Meta-analysis was performed on 4 studies with a total of 480 subjects that compared a probiotics group with a placebo or blank control group [25, 26, 27, 30]. The heterogeneity analysis of these 4 studies yielded x2 = 13.41, P = 0.004, and I2 = 78%. The random effects model analysis showed that there was a statistically significant difference in the effect of probiotics for preventing and treating oral candidiasis in elderly and denture wearers compared with the control groups (OR = 0.24, 95% CI =0.09–0.63, P < 0.01; Fig. 4).
Fig. 4

Odds ratio and 95% confidence intervals from individual studies. Forest plots evaluating the effect of probiotics (random-effect model). Note: events indicate the subjects with oral candidiasis

Sensitivity analysis was performed in the meta-analysis. After removing 1 study with the smallest sample size, the remaining 3 studies were of good homogeneity with an I2 value of 0% [27]. The fixed effect model analysis showed that there was a statistically significant difference in the effect of probiotics compared with the control groups in elderly and denture wearers (OR = 0.39, 95% CI =0.25–0.60, P < 0.01; Fig. 5). Thus, taken together, the meta-analysis indicated that probiotics may be potentially effective for oral candidiasis in the elderly and denture wearers.
Fig. 5

Sensitivity test: forest plot of odds ratio and 95% confidence intervals in studies at low risk of bias (fixed-effect model). Note: events indicate the subjects with oral candidiasis

In addition, two studies compared the effect of probiotics with other drugs, including the combination of nystatin paste and a sodium bicarbonate solution, Chinese herbal rinse and 0.2% chlorhexidine digluconate rinse [31, 32]. Although hyperemia of the probiotics group using the combination of probiotics, nystatin paste and sodium bicarbonate solution improved after 4 weeks of follow-up, it did not show significant differences compared with the control group without probiotics. However, the detection rate of Candida spp. in the probiotics group (8.2%) was significantly lower than in the control group (34.6%) in this population aged 18–75 years (P = 0.038) [31]. Therefore, probiotics helped to improve the clinical symptoms of oral candidiasis and reduce the detection rate of Candida spp. more than using antifungal drugs alone.

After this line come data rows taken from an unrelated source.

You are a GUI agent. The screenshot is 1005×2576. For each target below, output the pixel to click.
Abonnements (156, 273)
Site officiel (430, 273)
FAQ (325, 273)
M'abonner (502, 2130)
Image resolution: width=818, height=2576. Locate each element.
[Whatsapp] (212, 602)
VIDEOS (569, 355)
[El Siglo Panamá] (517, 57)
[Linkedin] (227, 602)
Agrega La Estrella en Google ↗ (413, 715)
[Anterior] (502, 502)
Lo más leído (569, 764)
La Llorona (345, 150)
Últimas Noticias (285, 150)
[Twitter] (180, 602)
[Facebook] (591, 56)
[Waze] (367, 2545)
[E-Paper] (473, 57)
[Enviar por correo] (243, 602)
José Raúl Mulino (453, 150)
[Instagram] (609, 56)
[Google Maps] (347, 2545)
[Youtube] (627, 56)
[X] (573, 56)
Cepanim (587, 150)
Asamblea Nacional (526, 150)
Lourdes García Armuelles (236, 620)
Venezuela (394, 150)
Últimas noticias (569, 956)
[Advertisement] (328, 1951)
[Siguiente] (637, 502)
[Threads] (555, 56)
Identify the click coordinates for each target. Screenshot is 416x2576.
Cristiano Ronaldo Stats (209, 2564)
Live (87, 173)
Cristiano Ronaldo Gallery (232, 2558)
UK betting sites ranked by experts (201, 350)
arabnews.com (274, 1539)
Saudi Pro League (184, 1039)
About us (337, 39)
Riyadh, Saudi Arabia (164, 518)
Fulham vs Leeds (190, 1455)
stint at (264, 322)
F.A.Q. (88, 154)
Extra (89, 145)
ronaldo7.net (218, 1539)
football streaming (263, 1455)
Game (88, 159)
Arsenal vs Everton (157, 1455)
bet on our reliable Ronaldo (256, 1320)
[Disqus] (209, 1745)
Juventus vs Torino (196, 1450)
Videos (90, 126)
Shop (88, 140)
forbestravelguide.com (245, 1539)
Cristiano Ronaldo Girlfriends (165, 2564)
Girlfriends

The 0.2% chlorhexidine digluconate rinse group had the best effects in terms of decreasing the number of C. albicans colony-forming units (CFUs) per milliliter in children aged 6–14 years (P < 0.01), followed by the probiotics group (P < 0.01), and the poorest outcome was from the Chinese herbal rinse (P > 0.01) [32]. From the above information, probiotics exhibit the potential effect of inhibiting the colonization of Candida on the surface of oral mucosa and improving the clinical signs and symptoms of fungal infections.

Safety evaluation

Only 2 of the 6 studies included information about adverse events or complaints with probiotics [26, 31]. One study reported that the probiotic had no adverse events [31], while the other reported that its most common complaints were an unpleasant taste and gastric discomfort, with incidences of 6 and 2.87%, respectively, but no severe adverse events were reported [26].

Animal research

Through a literature search and screening, a total of 5 studies that met the criteria were included [33, 34, 35, 36, 37]. Table 3 lists the 5 studies and the data extracted, which included publication date, sex, age and strain of the mouse animal model, number of mice, method of candida infection, probiotic species, method of drug administration, intervention time, control group, and outcome indicators. The bias assessment of the included mouse animal model experiments is summarized in Table 4.
Table 3

Characteristics of the included animal model experiments

Author and publication year

Strain

Gender

Age (week)

Sample sizes

Method of candida infection

Probiotic species

Method of drug administration

Intervention time

Control group

Outcome indicators

Matsubara et al., 2012 [33]

DBA/2

Male

6–8

152

The combination of L. acidophilus and L. rhamnosus

0.2 ml suspension (109 probiotics)

Start 2 weeks before Candida inoculation, qd, 27d

Blank control

Candida counts

Nystatin

Ishijima et al., 2012 [34]

ICR

Female

6

55

Candida cotton swab to wipe oral mucosa

S. salivarius K12

0.05 ml suspension

24 h, 3 h before Candida inoculation, 3 h, 24 h, 27 h after Candida inoculation

Blank control

Candida counts, Oral infection score, Histology

Fluconazole

Elahi et al., 2005 [35]

DBA/2, BALB/c (Test data not published)

Male

6–8

25

Candida cotton swab to wipe oral mucosa

The combination of L. acidophilus and L. fermentum

0.2 ml suspension (109 probiotics)

Start 2 weeks before Candida inoculation, qd, 28d

Blank control

Candida counts, IL-4, IL-12, IFN-γ, NO

Ishijima et al., 2014 [36]

ICR

Female

6

73

Candida cotton swab to wipe oral mucosa

E. faecalis

0.05 ml suspension

24 h, 3 h before Candida inoculation, 3 h, 24 h, 27 h after Candida inoculation

Blank control

Candida counts, Oral infection score, Histology

Fluconazole

Leao et al., 2018 [37]

Wistar mice (immunosupp-ressed by intraperitoneal injection with dexamethasone (65 mg/kg))

Male

11–12

90

Candida cotton swab was left for 80 min under the tongue

L. rhamnosus

100 μL suspension (10 9 cells/mL)

2 weeks before Candida inoculation; Probiotics intake when Candida inoculation

Blank control

Candida counts, Inflammatory infiltrate score, The cytokines levels (TNF-α, IL-1β, IL-4, IL-6, IL-10, IL-12, and INF-γ)

Table 4

Bias assessment of the included mouse animal model experiments

Author and publication year

Sample-size calculation

Randomization of treatment or control

Allocation concealment

Blinded assessment of outcome

Suitable animal model

Avoidance of anaesthetics with marked intrinsic properties

Statement of control of temperature

Statement of compliance with regulatory requirements

Publication in peer-reviewed journal

Statement regarding possible conflict of interest

Matsubara et al., 2012 [33]

Ishijima et al., 2012 [34]

Elahi et al., 2005 [35]

Ishijima et al., 2014 [36]

Leao et al., 2018 [37]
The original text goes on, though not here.